* [EXTRACTED TEXT]:
* * * * * * *

What Needs To Be Localized?

The first step when localizing a game is to figure out exactly what needs to be changed for a non-English version. The ultimate goal is to allow any string in the game to be replaced. Where are the strings?

Images

All images were authored in Photoshop and any text was just placed by hand using simple paragraph alignment and wrapping features. Documents were built up this way with markers (lone black pixels) for variable, game-set text. Loc-TextInImage

Data

Plenty of XML and other data files contained displayable strings. Instead of using a reference id which pointed to a translations file, I just typed in the English strings directly. Loc-TextInData

Code

We’ve all done it. Loc-TextInCode

How To Localize It?

Each case is handled differently. Working from the complete English version makes this process much clearer since the problem is well defined.

* * * * * * *

* [MATERIAL PROVIDED]:

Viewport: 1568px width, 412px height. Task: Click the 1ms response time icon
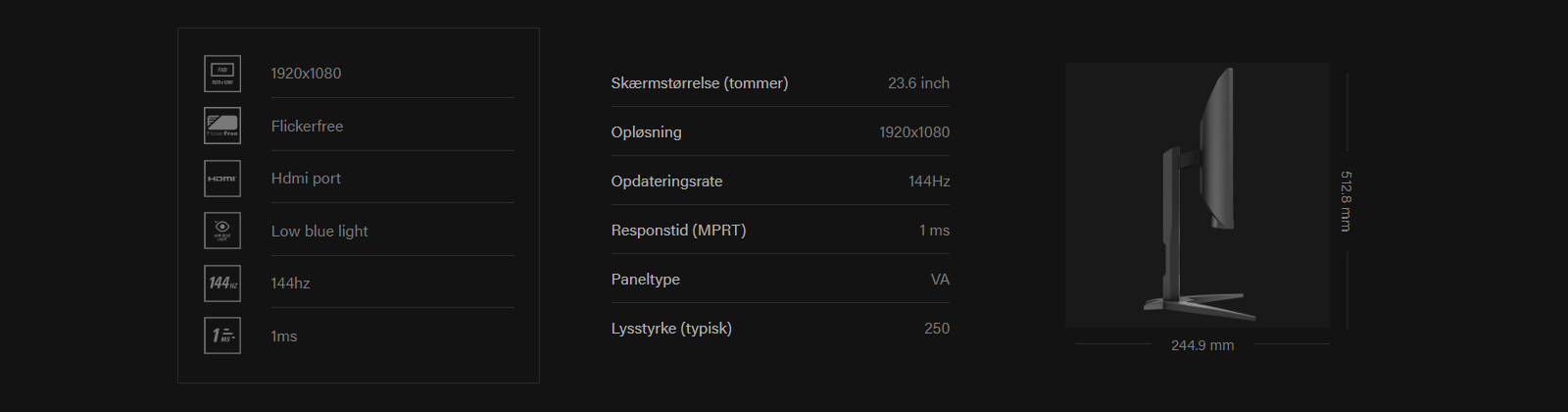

* * * * * * *

* [PROBLEM SET]:
#1 Repeat the part of the game localization excerpt starting with "Plenty of XML" and going on through "is well defined.".
#2 In one to three sentences, explain why the game localization excerpt says that working from the complete English version makes the localization process much clearer.
The material bears no relation to the game localization excerpt.

* [SOLUTIONS TO THE EXERCISE]:
#1
Plenty of XML and other data files contained displayable strings. Instead of using a reference id which pointed to a translations file, I just typed in the English strings directly. Loc-TextInData

Code

We’ve all done it. Loc-TextInCode

How To Localize It?

Each case is handled differently. Working from the complete English version makes this process much clearer since the problem is well defined.

#2 Working from the complete English version makes the localization process much clearer because the problem is then well defined.